Late Autumn

Changing colors on the trees, crisp air and apples, cool weather perfect for walks. What’s not to love about this time of year? And yet at October’s end I always look with some dread towards November, when we switch the clock back and it’s dark earlier. Although it does have two of my favorite holidays, Election Day and Thanksgiving, I’m not a big fan of November, given how it segues from brisk to brrr. So as much as I enjoy fall it gets harder for me to stay in the moment as it progresses, to look with delight at the turning leaves and not immediately go into a lament about the imminent onset of winter.

It’s also a challenge not to worry so much about the difficulties V has as the seasons change: his sensory issues and executive functioning skills are put to the test as the temperature drops. He’s fine when it’s moderate out, wearing unzipped sweatshirts that he keeps on all day; even if it warms up in the afternoon it’s not that big of a problem. But as it gets colder the real issues begin because once he puts something on he won’t take it off. So because a heavy layer would stay on all day, we tend to keep him in hoodies that won’t be too warm in the classroom yet can withstand the brisk air. This year he is refusing all warmer pullover sweatshirts, even his old standbys like the XXL hoodie we call Big Grey that he has lived in the past two years during in-between weather. Once true cold hits it gets even worse, as heavy jackets either won’t go on or are difficult to get off once he’s inside.


Most of us have some sort of sensory issues, although we likely don’t call it by that name. Take clothes for example. I don’t like wearing turtlenecks because they feel too restrictive. but I love wearing scarves around my neck. People have textures they prefer and those they avoid. We don’t always have explanations for why, we just know how we like to feel. Throughout the pandemic lots of people have rediscovered the ease and comfort of sweatpants or flannels, the category I call pajamas you can wear in public. It’s hard to go back to jeans and button down shirts after the forgiving nature afforded drawstrings and soft cotton. I have relegated to the attic most of what I used to wear this time of year, like corduroy pants and tailored sweaters, in favor of loose shirts, hoodies, and yoga pants. I don’t know if I’ll ever go back.

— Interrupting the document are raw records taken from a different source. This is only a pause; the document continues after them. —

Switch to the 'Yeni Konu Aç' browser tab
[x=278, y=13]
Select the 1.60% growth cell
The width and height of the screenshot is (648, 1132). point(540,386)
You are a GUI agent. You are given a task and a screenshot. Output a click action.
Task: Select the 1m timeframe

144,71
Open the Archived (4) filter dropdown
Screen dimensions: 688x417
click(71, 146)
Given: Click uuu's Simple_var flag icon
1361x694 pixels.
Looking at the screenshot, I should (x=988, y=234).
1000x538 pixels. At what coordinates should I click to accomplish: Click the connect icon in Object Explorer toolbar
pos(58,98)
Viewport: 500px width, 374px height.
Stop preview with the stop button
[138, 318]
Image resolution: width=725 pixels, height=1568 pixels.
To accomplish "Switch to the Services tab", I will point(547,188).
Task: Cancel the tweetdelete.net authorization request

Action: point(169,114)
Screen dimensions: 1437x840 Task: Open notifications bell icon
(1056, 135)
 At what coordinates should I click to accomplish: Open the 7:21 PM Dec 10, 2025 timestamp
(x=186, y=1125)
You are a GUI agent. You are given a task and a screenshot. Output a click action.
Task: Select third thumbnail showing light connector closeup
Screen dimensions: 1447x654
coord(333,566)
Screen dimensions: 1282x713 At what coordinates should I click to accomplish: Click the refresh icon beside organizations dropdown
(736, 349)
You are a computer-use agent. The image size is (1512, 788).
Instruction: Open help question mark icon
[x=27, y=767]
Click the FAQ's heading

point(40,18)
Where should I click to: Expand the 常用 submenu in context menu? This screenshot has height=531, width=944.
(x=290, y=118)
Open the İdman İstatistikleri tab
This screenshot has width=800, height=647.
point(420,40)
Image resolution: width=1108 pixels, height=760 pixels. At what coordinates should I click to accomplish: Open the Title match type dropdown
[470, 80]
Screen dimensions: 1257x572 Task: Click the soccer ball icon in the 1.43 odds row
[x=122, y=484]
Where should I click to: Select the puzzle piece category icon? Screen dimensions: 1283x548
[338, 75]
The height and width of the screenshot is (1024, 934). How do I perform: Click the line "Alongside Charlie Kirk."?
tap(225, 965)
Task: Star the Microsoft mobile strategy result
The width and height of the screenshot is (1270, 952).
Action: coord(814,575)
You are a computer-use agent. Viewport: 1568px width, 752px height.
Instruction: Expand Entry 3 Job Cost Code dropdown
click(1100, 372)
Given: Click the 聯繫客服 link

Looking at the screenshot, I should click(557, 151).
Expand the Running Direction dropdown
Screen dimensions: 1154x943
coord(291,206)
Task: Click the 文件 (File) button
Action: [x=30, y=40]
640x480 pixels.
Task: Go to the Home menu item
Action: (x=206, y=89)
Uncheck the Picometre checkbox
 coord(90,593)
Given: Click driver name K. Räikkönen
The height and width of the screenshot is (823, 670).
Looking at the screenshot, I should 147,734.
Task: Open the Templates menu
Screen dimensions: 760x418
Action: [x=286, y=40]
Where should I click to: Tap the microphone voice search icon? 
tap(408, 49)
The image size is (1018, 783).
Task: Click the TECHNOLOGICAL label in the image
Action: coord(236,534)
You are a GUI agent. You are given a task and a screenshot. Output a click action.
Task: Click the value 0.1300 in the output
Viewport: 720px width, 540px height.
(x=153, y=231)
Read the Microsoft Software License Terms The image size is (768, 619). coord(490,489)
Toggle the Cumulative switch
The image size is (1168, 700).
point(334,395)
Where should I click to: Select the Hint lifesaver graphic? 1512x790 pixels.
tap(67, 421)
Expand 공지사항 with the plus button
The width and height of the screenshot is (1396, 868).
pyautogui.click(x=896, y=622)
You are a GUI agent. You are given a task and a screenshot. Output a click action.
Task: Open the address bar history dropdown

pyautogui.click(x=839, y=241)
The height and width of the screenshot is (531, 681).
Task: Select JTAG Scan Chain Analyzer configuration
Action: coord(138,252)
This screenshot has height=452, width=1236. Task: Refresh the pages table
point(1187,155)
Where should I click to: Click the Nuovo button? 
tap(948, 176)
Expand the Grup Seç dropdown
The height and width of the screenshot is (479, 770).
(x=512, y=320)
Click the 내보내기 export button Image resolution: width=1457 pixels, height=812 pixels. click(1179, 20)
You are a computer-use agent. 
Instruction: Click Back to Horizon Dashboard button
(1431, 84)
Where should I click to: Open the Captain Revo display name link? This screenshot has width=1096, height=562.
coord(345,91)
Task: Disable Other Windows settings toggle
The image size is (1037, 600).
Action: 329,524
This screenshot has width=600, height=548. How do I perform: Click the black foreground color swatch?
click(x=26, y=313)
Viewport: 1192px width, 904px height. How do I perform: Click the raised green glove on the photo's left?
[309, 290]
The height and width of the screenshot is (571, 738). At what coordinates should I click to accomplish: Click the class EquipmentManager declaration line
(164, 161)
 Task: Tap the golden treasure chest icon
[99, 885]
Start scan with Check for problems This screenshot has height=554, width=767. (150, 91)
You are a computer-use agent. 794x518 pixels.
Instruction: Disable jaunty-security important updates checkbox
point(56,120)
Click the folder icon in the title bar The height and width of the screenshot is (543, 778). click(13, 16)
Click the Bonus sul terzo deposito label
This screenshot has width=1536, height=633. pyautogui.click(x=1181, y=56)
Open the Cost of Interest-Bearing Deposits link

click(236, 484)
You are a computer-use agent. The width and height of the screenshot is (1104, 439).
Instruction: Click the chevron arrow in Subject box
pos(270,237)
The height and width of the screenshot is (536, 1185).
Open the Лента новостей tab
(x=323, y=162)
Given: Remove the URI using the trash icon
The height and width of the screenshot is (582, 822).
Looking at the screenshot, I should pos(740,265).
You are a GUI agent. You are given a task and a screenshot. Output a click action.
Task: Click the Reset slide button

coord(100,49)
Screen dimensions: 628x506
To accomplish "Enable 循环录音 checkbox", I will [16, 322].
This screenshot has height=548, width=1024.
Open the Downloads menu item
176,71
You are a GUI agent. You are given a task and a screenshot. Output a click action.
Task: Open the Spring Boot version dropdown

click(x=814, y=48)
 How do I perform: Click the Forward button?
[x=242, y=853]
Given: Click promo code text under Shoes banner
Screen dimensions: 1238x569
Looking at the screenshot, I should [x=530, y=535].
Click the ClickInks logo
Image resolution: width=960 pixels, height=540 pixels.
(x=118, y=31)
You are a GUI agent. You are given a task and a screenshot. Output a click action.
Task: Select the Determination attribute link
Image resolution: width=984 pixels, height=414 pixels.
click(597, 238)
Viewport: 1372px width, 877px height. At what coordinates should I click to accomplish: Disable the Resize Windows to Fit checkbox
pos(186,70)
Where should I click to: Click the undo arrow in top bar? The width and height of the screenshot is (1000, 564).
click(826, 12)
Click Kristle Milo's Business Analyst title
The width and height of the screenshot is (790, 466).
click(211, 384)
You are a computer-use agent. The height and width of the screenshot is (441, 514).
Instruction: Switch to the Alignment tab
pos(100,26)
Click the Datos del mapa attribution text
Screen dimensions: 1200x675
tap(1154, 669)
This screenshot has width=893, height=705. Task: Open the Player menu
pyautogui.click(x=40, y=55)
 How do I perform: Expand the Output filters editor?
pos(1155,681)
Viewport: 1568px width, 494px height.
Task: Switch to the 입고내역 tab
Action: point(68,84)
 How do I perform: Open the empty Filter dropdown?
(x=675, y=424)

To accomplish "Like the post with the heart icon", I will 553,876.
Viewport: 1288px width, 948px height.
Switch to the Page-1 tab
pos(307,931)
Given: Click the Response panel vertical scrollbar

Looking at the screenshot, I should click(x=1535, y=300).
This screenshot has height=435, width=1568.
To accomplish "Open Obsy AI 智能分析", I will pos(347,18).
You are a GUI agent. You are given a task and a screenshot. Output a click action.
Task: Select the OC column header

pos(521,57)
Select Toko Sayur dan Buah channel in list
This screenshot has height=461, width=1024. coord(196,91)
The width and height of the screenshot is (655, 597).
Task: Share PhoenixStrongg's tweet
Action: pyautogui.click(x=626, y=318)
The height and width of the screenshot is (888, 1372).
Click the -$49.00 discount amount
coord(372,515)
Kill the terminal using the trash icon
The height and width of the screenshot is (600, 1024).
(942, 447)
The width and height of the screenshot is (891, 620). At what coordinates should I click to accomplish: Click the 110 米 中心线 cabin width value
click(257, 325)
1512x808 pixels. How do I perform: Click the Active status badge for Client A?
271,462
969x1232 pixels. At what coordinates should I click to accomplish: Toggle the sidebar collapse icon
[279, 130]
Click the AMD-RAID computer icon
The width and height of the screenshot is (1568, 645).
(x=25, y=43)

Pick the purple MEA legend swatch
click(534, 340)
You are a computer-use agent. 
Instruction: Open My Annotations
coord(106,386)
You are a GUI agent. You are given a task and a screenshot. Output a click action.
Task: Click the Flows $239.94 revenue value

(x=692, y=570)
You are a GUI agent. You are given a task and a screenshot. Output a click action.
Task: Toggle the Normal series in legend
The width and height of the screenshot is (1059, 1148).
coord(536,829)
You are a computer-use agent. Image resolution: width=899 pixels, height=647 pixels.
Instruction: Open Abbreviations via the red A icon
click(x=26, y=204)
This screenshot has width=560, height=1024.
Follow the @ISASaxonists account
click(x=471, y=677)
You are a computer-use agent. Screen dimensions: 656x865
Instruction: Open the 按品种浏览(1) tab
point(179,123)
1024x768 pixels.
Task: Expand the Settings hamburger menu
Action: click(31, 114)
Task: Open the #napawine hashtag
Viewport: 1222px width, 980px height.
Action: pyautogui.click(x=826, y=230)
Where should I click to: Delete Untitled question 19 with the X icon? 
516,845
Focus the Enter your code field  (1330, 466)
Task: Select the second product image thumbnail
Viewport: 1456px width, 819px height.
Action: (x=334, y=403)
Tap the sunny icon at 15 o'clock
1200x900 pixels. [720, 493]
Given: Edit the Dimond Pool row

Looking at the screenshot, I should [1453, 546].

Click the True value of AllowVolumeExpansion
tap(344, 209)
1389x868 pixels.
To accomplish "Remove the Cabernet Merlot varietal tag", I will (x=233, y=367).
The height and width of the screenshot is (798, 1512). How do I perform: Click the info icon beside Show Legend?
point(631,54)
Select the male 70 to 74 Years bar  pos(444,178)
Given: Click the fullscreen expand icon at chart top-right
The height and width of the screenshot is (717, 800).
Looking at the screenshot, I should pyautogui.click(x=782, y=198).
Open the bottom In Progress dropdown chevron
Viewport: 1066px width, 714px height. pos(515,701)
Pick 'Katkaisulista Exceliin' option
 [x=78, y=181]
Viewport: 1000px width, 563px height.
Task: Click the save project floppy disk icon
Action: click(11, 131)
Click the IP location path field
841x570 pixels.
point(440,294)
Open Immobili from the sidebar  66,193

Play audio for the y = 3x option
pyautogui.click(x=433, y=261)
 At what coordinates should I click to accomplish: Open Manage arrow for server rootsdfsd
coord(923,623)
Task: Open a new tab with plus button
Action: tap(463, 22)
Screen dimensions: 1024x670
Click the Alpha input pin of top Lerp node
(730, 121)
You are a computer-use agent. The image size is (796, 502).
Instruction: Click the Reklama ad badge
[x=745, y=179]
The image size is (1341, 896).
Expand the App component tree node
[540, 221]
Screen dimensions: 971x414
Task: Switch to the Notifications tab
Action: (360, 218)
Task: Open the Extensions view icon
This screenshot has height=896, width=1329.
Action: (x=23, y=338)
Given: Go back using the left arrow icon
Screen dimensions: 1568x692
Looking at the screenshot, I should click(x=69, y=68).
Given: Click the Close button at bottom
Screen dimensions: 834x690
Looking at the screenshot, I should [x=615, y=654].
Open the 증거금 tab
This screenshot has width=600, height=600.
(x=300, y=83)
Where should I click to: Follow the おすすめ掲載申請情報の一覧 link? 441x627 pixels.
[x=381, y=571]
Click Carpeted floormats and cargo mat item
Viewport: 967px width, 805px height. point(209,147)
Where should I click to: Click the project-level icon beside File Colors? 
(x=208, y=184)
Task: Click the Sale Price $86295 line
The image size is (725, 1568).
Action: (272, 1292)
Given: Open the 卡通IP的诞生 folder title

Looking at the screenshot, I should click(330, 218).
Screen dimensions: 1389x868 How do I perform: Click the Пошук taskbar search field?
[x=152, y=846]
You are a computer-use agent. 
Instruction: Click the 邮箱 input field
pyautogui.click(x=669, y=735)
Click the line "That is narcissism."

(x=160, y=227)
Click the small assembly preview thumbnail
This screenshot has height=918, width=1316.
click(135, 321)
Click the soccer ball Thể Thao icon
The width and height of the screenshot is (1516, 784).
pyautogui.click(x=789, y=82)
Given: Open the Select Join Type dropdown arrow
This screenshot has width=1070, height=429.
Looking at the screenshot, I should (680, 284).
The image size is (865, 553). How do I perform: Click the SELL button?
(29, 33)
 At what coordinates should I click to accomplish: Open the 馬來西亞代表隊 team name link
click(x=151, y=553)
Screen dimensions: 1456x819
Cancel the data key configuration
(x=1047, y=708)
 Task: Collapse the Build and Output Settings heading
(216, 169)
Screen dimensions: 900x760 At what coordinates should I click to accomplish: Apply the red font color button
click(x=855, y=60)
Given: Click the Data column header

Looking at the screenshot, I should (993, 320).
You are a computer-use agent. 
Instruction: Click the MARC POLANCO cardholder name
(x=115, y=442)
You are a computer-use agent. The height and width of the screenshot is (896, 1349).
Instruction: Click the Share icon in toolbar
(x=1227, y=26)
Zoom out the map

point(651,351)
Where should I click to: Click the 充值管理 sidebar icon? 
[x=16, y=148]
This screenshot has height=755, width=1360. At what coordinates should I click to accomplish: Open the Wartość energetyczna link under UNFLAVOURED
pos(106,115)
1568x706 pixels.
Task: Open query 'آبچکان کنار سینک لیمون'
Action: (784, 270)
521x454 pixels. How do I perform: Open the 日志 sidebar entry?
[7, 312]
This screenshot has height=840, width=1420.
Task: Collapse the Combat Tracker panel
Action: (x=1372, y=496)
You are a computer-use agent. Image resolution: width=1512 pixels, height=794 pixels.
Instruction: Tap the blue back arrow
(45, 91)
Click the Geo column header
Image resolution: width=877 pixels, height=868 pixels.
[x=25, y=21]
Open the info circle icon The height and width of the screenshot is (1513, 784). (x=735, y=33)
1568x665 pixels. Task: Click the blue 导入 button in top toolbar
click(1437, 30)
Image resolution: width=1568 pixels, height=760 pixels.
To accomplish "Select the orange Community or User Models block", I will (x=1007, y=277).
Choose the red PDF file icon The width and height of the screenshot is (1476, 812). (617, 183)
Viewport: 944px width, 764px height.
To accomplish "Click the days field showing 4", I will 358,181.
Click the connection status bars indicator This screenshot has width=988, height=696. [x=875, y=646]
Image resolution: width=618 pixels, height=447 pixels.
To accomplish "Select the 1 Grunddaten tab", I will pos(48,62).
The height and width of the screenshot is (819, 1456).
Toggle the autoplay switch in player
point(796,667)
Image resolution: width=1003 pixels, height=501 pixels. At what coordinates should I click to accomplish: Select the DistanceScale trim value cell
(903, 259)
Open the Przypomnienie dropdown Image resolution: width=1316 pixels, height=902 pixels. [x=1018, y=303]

Many people as well struggle with executive functioning, which is basically the brain’s self management system. Executive functions are cognitive processes needed to control behavior. They enable us to plan, focus attention, remember instructions and juggle multiple tasks successfully.  V’s poor executive functioning symptoms include impulsiveness, trouble completing multi-task instructions, and problems successfully completing activities of daily living as simple as bathing and dressing.  It’s why after so many years he still will often dress in the wrong order when not closely supervised, putting on underwear over his sweatpants or occasionally putting on his sweatshirt without a shirt on underneath.  (We need to then find a shirt large enough to put on top.) He also will put on several layers of clothes or two or three pairs of socks when he finds them. This is why we need to keep extra clothes out of view and lament the times we miss something and he ends up with a ridiculous looking outfit. T is much thicker skinned than I, and doesn’t have a problem going out with V when he is dressed out of sequence or in extra layers while I have a harder time with it (especially the underwear on the outside look : ).  

This is all part of the reason I’d like to move to a different climate. Much as I appreciate the beauty of snow I’m not a big fan of winter, of the extra hours inside, of the added chaos in our home. I could easily be a snowbird and fly the coop from December to March. I’m hardly alone in that desire. I just have some added reasons why winter is so challenging. And that makes late autumn that much harder. Still, I look up at the trees during our daily walks and relish the first hints of yellow and burnt orange, the occasional bright reds. I take in all the pumpkins and mums and Halloween decorations that are rampant in my neighborhood. I appreciate the days when being unzipped is still okay, and hope that we’ll find a way to stay warm and comfortable when the time comes.